The Swiss tax reform (TRAF) entered into force on 1 January 2020
The Federal Act on Tax Reform and AHV Financing (TRAF) provides for several tax measures to maintain Switzerland's competitiveness and safeguard jobs. TRAF marks the end of all tax regimes that are no longer aligned to international standards.
TRAF: What's it all about?
During parliamentary debate in the autumn session of 2018, the National Council and Council of States agreed a compromise to include elements aimed at financing AHV (old age and survivors’ insurance). The result was TRAF, which was ultimately approved by Parliament on 28 September 2018.
The Swiss electorate exercised their right to a referendum, and the Swiss people voted to approve TRAF by a majority of 66.4% on 19 May 2019.
The new Federal Act entered into force on 1 January 2020. Unacceptable privileged regimes for status companies (holding companies, domiciliary companies, base companies, Swiss finance branches and principal companies) were abolished from that date onwards.
Balanced package of measures
The tax reform includes instruments to promote corporate activity in the area of research and development (R&D). This helps strengthen Switzerland’s position as an attractive business location, including in connection with potential synergies arising from collaboration with renowned Swiss universities and universities of applied sciences.
Specifically, taxpayers can apply for a patent box. Under this arrangement, net profits from patents are taken into account in the calculation of taxable net profit at the ratio of the qualifying R&D expenses to total R&D expenses per patent. A reduction of 90% applies, although cantons can choose a lower discount rate.
In addition, the cantons will have the opportunity to provide for an additional deduction of no more than 50% for R&D expenditure carried out by the taxpayer directly or by a third party in connection with the taxpayer's business. Many SMEs in Switzerland have strong roots in R&D, and stand to benefit from this new deduction.
However, these two instruments are not suitable for tax optimisation in all cantons, and not all cantons can afford to cut income tax rates. Parliament has therefore included a deduction for self-financing (notional interest deduction). This option is voluntary and available to cantons where the accumulated tax burden at the level of the canton, municipality and any other local government bodies is at least 13.5% over the entire tariff schedule in the capital city of the respective canton. In practice, the canton of Zurich is the only one that qualifies for the deduction.

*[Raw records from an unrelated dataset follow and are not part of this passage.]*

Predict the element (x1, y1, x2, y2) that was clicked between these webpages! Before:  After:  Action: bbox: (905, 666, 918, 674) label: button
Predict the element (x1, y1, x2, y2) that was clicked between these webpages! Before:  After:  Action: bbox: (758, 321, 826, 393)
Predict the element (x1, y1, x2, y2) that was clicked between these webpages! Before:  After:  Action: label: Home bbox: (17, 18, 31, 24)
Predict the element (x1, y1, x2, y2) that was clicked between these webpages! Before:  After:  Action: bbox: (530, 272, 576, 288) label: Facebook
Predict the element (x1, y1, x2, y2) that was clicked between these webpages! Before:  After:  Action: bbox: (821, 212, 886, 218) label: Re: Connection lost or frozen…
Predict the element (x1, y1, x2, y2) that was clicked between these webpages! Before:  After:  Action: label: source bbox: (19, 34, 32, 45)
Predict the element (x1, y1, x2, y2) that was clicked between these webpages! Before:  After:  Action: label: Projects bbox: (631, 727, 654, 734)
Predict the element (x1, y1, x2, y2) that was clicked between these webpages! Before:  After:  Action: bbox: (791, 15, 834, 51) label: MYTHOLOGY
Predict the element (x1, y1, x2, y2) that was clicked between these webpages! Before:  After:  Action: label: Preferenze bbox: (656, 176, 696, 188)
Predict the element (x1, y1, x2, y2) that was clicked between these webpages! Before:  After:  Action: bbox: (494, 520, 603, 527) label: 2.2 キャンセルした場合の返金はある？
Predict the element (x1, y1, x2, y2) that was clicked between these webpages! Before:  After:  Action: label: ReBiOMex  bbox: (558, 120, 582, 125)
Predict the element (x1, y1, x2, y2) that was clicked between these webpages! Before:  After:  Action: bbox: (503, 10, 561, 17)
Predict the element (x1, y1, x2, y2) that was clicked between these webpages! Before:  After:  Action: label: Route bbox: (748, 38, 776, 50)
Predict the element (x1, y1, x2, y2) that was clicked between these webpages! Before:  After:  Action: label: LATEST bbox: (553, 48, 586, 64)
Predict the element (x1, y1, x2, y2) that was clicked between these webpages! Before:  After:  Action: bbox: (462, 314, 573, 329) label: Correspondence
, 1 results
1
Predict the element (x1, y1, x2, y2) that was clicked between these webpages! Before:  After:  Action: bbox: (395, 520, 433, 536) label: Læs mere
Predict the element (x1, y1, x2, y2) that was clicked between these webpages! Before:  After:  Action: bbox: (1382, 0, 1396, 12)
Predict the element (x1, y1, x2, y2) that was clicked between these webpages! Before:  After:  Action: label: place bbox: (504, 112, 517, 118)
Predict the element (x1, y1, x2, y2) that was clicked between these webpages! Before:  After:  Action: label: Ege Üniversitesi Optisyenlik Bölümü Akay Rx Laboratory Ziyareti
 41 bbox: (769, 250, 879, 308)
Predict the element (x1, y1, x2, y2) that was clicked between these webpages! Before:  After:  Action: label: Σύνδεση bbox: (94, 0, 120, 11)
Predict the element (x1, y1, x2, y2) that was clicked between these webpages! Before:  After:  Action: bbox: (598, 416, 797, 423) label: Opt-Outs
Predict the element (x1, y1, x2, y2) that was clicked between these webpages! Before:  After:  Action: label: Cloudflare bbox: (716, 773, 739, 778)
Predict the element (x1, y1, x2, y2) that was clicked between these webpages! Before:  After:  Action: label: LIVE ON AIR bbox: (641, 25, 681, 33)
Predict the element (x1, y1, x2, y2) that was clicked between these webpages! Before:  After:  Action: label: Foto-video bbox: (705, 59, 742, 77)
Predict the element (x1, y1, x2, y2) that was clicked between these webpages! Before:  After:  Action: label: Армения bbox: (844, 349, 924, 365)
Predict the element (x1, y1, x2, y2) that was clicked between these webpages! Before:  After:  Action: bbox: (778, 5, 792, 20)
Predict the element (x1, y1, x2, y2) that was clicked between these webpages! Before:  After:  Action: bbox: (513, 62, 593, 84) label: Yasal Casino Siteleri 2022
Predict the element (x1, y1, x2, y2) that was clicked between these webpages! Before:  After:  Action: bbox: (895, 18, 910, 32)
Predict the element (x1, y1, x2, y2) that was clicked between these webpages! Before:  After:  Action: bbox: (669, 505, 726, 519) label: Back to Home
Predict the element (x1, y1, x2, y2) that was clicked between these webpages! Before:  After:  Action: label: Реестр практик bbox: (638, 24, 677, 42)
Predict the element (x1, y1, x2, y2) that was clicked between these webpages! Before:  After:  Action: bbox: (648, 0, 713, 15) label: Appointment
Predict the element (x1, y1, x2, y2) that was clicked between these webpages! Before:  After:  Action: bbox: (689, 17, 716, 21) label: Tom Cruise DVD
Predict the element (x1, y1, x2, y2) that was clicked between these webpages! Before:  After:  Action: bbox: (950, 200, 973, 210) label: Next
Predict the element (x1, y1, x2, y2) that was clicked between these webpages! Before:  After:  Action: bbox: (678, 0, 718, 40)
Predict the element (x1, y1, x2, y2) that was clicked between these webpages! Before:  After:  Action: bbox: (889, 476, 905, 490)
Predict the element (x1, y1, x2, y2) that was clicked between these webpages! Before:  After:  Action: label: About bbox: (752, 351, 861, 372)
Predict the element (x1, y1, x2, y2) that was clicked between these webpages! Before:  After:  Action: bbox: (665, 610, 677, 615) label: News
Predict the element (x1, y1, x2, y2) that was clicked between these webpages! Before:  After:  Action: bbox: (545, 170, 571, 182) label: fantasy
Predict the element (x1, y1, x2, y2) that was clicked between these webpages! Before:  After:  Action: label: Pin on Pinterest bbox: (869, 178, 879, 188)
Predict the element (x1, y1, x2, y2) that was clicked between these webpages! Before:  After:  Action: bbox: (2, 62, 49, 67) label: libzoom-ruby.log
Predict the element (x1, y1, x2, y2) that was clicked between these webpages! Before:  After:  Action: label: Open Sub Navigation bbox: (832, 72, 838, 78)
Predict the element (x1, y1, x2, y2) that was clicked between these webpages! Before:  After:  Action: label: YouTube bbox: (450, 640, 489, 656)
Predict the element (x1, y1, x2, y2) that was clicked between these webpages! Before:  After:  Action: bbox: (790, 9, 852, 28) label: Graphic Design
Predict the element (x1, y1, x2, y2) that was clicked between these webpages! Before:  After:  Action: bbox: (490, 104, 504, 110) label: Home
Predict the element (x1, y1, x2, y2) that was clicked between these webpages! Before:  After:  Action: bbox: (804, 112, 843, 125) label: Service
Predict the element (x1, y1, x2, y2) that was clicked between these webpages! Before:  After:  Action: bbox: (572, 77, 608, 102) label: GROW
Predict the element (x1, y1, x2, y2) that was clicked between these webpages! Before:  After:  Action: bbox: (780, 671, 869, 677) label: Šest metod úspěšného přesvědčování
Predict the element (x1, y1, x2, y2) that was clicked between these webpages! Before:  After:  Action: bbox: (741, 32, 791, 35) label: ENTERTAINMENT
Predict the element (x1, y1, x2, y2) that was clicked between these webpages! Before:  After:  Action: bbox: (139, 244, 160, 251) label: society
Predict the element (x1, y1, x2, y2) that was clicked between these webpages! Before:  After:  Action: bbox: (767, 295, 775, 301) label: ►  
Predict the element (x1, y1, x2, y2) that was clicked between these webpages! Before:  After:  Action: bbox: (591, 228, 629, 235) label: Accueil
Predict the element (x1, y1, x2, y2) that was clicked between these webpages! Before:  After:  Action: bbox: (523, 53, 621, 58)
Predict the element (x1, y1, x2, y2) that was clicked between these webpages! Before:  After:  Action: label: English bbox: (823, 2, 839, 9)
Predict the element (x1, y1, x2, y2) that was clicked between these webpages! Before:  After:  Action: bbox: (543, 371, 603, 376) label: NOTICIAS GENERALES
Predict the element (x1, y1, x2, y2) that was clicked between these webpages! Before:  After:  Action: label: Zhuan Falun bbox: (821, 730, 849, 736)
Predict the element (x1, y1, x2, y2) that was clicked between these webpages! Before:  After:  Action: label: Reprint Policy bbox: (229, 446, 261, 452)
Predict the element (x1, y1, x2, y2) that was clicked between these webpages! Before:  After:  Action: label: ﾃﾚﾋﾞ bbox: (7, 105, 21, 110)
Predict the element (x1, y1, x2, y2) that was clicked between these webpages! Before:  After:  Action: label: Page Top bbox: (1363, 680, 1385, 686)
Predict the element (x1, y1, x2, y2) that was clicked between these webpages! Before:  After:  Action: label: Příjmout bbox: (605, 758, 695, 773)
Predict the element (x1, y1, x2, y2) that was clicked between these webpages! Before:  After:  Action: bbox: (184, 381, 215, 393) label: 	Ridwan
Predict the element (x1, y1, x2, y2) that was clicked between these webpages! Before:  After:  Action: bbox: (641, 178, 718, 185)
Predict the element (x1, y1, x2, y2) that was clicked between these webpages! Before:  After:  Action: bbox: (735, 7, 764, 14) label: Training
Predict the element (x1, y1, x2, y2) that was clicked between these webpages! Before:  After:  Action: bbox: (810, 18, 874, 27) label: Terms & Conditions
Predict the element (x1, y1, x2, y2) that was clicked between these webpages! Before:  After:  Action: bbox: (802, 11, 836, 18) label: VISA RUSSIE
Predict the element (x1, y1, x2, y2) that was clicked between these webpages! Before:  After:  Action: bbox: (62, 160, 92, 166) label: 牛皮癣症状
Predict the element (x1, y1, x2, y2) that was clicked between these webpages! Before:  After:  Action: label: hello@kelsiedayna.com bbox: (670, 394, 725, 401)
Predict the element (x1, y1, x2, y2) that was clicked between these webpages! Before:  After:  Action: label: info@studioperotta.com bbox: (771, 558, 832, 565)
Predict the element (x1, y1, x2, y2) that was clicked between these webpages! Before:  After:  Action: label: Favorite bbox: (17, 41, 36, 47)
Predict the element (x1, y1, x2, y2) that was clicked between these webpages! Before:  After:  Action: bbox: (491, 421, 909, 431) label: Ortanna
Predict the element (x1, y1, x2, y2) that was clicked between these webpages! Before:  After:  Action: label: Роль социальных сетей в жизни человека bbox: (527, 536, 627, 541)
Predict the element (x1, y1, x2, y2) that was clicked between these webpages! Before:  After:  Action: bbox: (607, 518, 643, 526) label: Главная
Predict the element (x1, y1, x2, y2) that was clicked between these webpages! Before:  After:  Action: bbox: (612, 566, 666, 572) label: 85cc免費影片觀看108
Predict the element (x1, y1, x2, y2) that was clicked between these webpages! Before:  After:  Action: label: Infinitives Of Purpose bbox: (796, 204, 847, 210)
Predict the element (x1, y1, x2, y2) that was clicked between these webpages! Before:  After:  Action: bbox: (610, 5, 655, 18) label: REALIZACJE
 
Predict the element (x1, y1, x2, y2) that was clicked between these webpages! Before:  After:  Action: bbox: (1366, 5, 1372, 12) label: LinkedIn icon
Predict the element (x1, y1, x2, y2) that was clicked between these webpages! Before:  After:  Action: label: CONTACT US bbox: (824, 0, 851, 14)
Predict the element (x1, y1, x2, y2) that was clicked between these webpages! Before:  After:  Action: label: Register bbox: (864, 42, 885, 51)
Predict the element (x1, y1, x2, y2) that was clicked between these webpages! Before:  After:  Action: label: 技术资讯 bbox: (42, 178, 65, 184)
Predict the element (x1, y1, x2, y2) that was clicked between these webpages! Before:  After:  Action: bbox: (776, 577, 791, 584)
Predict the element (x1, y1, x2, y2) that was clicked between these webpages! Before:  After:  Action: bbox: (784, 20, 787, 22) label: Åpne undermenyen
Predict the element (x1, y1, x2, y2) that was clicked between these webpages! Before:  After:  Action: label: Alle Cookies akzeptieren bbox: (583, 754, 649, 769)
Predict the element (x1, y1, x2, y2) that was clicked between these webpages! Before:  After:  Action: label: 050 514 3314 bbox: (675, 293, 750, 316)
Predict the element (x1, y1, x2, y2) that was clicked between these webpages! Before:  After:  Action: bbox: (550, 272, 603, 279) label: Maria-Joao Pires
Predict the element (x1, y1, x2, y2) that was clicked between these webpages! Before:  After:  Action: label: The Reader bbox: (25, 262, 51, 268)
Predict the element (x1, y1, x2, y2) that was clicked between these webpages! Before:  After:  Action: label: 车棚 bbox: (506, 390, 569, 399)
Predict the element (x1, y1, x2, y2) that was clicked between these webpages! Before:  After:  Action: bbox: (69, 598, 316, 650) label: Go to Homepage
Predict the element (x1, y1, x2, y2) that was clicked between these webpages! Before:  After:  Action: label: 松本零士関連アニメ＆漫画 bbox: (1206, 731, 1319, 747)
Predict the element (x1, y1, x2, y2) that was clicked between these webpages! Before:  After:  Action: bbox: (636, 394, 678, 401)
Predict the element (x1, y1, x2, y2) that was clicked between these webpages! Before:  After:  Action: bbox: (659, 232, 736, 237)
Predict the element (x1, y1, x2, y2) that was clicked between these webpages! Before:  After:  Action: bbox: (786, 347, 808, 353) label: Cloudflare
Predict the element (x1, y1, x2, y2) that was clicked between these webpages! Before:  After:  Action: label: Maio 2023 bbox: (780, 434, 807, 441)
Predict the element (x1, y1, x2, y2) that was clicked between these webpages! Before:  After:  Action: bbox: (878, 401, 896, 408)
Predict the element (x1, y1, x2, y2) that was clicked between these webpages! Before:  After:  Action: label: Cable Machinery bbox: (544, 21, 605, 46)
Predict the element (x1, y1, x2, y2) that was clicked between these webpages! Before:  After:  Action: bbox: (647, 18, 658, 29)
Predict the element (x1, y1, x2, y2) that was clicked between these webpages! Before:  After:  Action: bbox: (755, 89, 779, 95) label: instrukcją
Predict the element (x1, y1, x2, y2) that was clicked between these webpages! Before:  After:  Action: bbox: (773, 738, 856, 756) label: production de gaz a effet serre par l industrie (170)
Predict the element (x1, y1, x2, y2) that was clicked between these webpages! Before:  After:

Guaranteed cantonal flexibility
Maximum tax relief granted under the new measures is limited at the cantonal level. The tax reduction – based on the patent box, R&D expense deduction and the notional interest deduction - may not exceed 70% of income before tax loss carryforwards and deduction of the discounts. Cantons are free to choose a lower discount rate. This affords them flexibility in the way they respond, and allows them to take the specific features of their own tax system into account.
Partial taxation of private income from dividends has been the subject of extensive parliamentary debate. The Federal Council’s proposal provides for an increase in partial taxation of dividends from relevant participations to 70% for natural persons at federal and cantonal level. This is a significant increase compared to the current provision, which was introduced in 2008 with Corporate Tax Reform II. The new rule could negatively affect family-run SMEs in particular, as these tend to be held by a small number of shareholders. Parliament therefore decided to propose partial taxation of 50% instead of 70% at the cantonal level. However, cantons are free to choose a higher rate of taxation. This gives them an important weapon for use in the battle for tax competitiveness.
Corrective measures for listed companies
The capital contribution principle has already been amended for companies listed on a Swiss stock exchange. When such companies repay capital contribution reserves without distributing at least an equal amount deriving from other reserves, tax is payable on half of the difference between the distribution of capital contribution reserves and of other reserves. However, this is capped at the amount of the reserves available to the company and qualifying for distribution under commercial law. In order to prevent tax-free conversion of capital contributions into share capital, the new provisions apply mutatis mutandis for the issue of free shares or free par value increases from capital contribution reserves.
TRAF implementation in the cantons
The cantons have taken a range of measures based on the changes approved by Parliament on 28 September 2018 to abolish regimes for cantonal status companies (holding companies, domiciliary companies, base companies) that were no longer compatible with international requirements. Implementation of these instruments is either obligatory or optional. Most of the cantons have cut the tax rate for juridical persons.
Our factsheets set out the most important details of TRAF implementation in all 26 cantons.
Advice on TRAF
With TRAF having been implemented, it is important to analyse the tax situation of companies and their owners. The focus should include the following:
- Partial taxation of dividends;
- Income tax rate cuts;
- Additional deduction for R&D expenses;
- Patent box; and
- Abolition of regimes for cantonal status companies.
Partial taxation of dividends could lose its appeal for a large number of shareholders with tax liability in Switzerland. In connection with the abolition of privileges for cantonal status companies, many cantons have cut their income tax rates to create an attractive new cantonal tax regime. Measures have been implemented to manage patents and similar rights (tax status of the patent box), or in connection with research and development (additional deduction).